◆ **TEXTO CITADO**:
Domingo, quando Emmanuel Macron chegou ao Louvre, já eleito presidente,
ouviu-se o hino da União Europeia. Mas entre os milhares de parisienses que na
esplanada da pirâmide festejavam, as bandeiras que mais se viam eram
bleu-blanc-rouge, não as azuis estreladas que durante a campanha disputavam de
igual para igual com as francesas. A clara prevalência, desta vez, das
bandeiras francesas sobre as europeias, ao contrário do que tinha acontecido
nas semanas anteriores, era uma intenção política. E nada contraditória por ser
o Hino à Alegria, de Beethoven, na escolha para a entrada triunfal, em vez de A
Marselhesa. A França e a Europa, a Europa e a França, são linhas mestras do
mesmo.
O perfil "Macron, o orgulhoso a quem tudo sai bem", ontem
publicado no jornal Le Monde, mostra que o sucesso dele se deve à planificação.
Tudo é controlado, até as dosagens e os momentos dos símbolos. E cuidar tanto,
quando até as quantidades a misturar são poucas - só dois hinos e duas
bandeiras -, calcule-se a trabalheira dos próximos dias para selecionar os 577
candidatos a deputados, um por cada 577 círculos eleitorais, que darão ao novo
presidente, ou não, a capacidade de governar.
E acrescente-se, à imensa tarefa, a delicadeza dela. O En Marche!,
querendo-se do centro, tem de dar atenção aos seus, mas, propondo-se ser uma
maioria dinâmica, tem de pôr uma pitada de direita, ali, compensada por uma
lasca de esquerda, acolá. Um trabalho de laboratório. O movimento En Marche!
parte do zero e não tem tempo de se ir criando, precisa de conquistar logo uma
maioria. No fundo, tal e qual o patrão, que nunca se apresentara, nem para
vereador da sua cidade natal de Amiens, e à primeira vez que foi a votos foi
para o Eliseu. E ganhou logo.

[Registos da posição do alvo]
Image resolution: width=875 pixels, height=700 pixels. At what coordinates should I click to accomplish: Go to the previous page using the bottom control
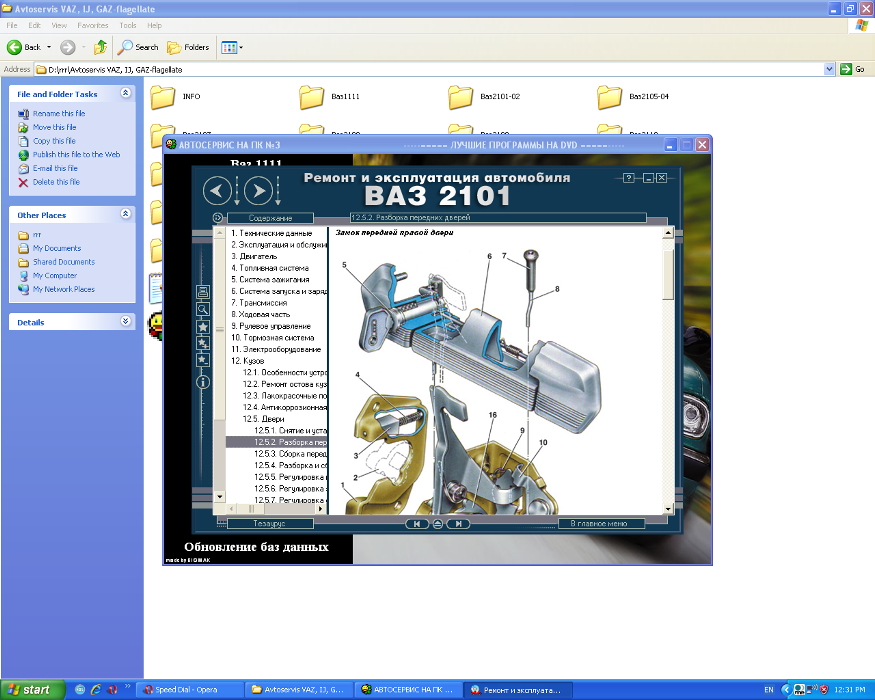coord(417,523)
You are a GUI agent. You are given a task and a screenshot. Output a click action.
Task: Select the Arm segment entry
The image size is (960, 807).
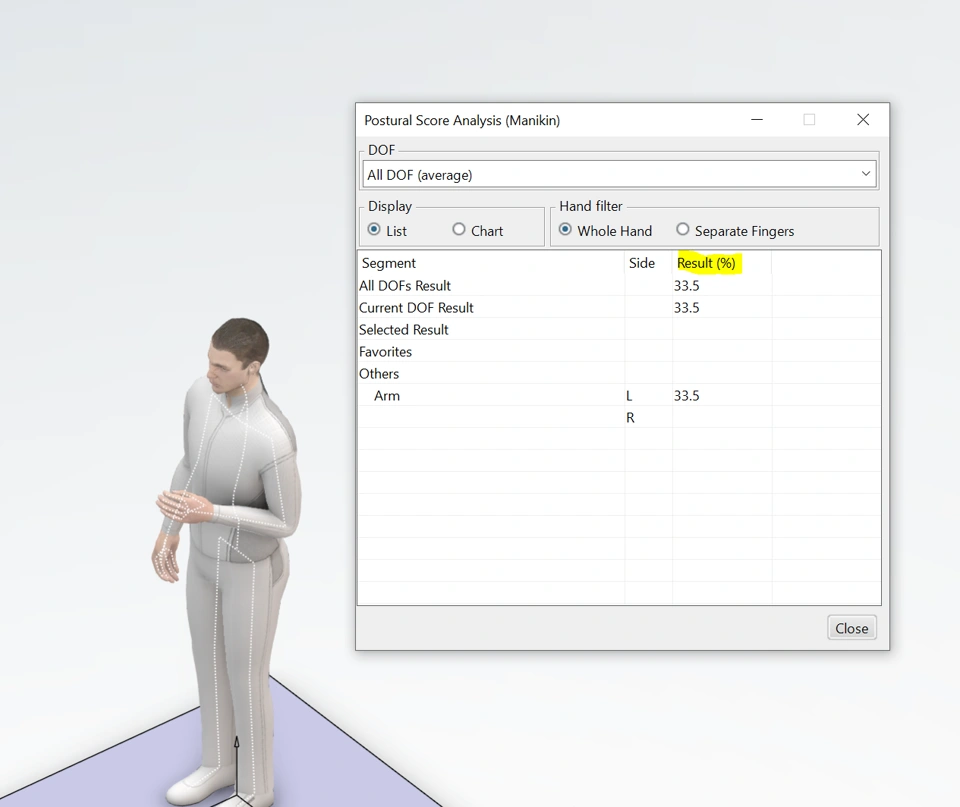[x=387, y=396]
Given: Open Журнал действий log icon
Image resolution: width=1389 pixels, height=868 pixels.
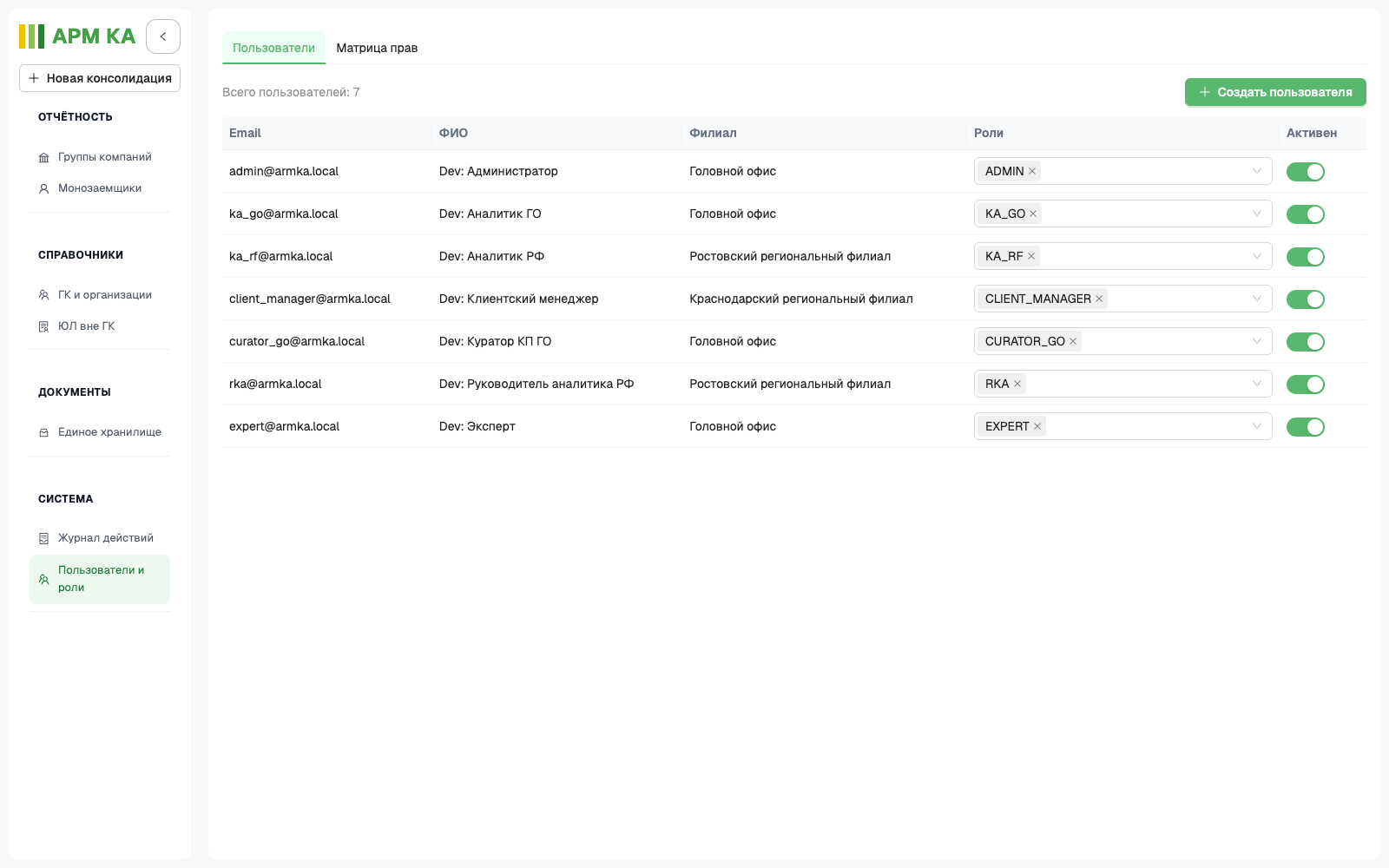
--
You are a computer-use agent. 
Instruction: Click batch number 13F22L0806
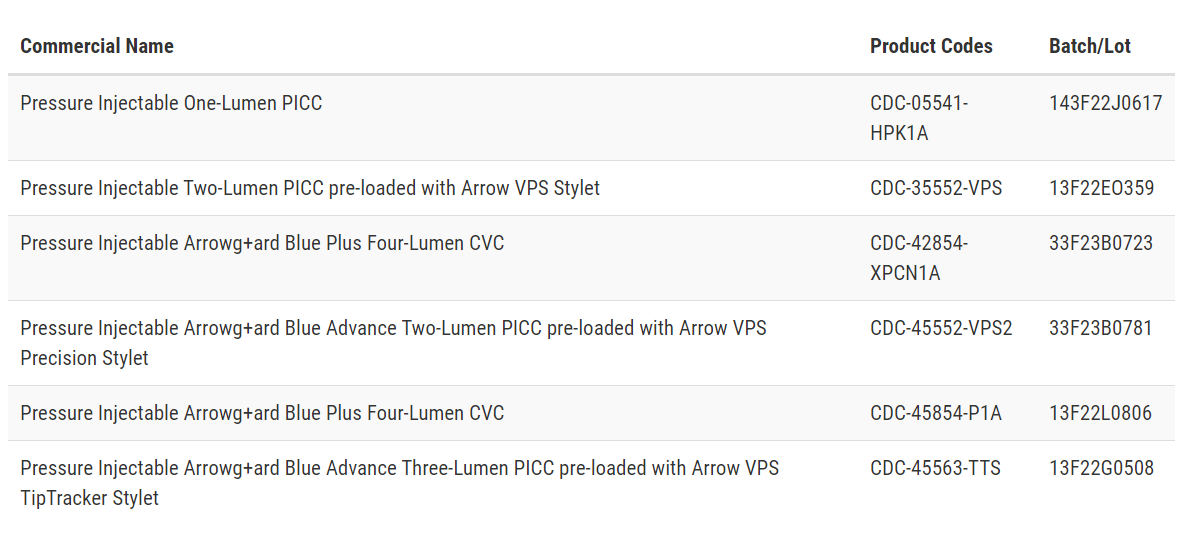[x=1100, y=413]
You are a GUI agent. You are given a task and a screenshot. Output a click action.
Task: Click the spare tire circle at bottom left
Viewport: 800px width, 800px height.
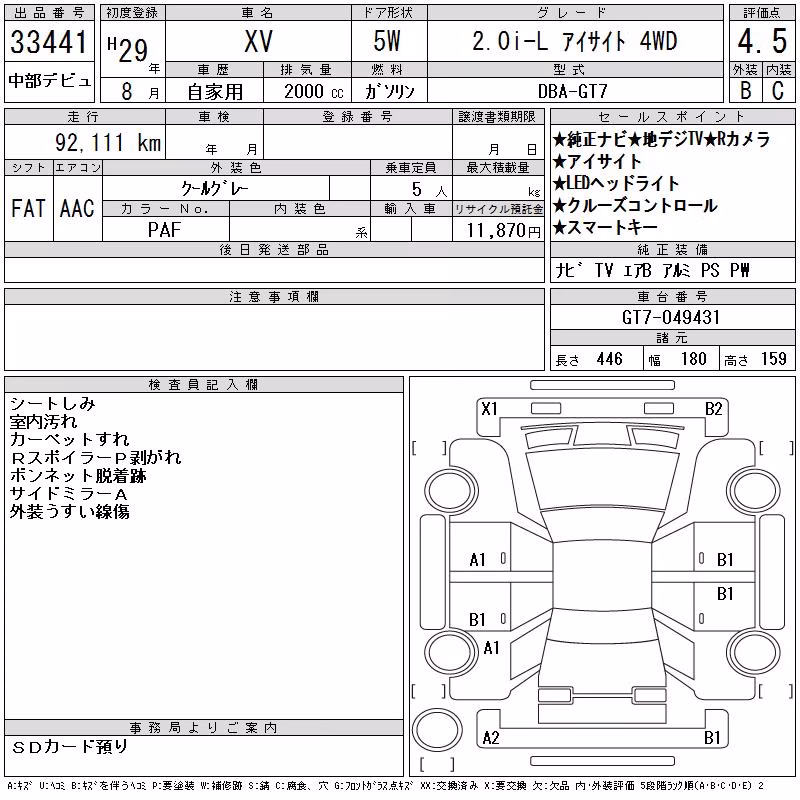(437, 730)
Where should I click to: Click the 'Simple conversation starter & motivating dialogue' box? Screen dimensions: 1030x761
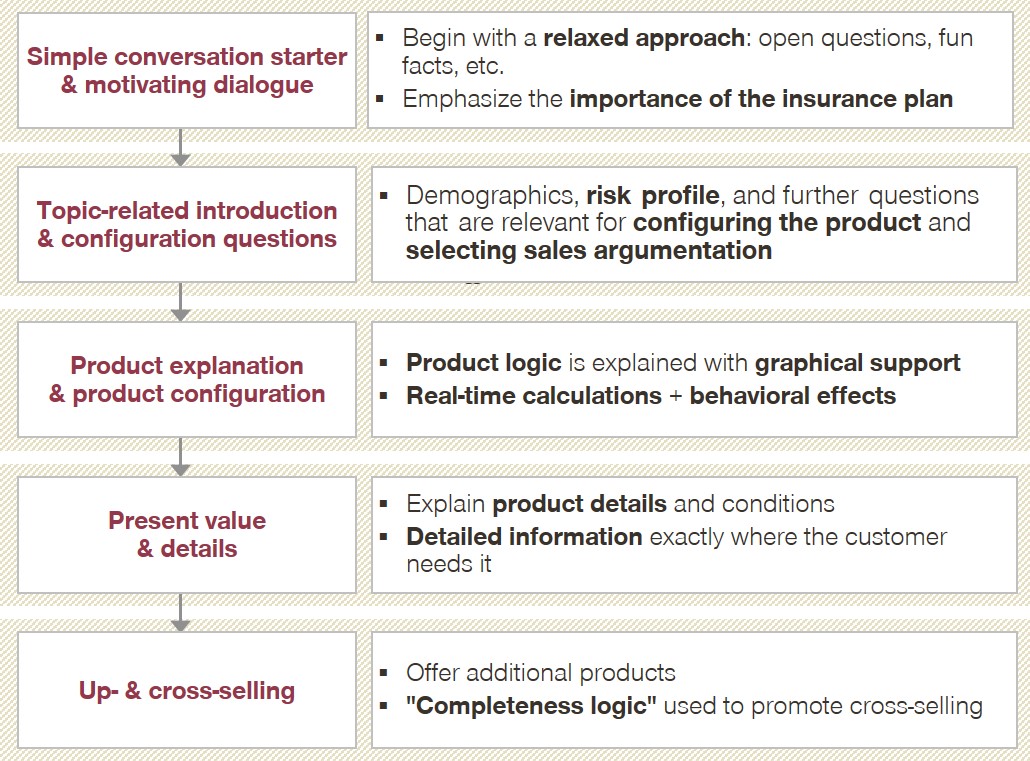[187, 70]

◆ **AS TAREFAS**:
**A.** Enumere os dois hinos e os dois tipos de bandeira que o texto sobre Macron menciona.
**B.** Segundo o texto sobre Macron, em que jornal saiu o perfil "Macron, o orgulhoso a quem tudo sai bem"?
O material acima não faz falta.

◆ **SOLUÇÕES POR TAREFA**:
**A.** O Hino à Alegria, de Beethoven (hino da União Europeia); A Marselhesa; as bandeiras francesas, bleu-blanc-rouge; as bandeiras europeias, azuis estreladas.

**B.** No jornal Le Monde.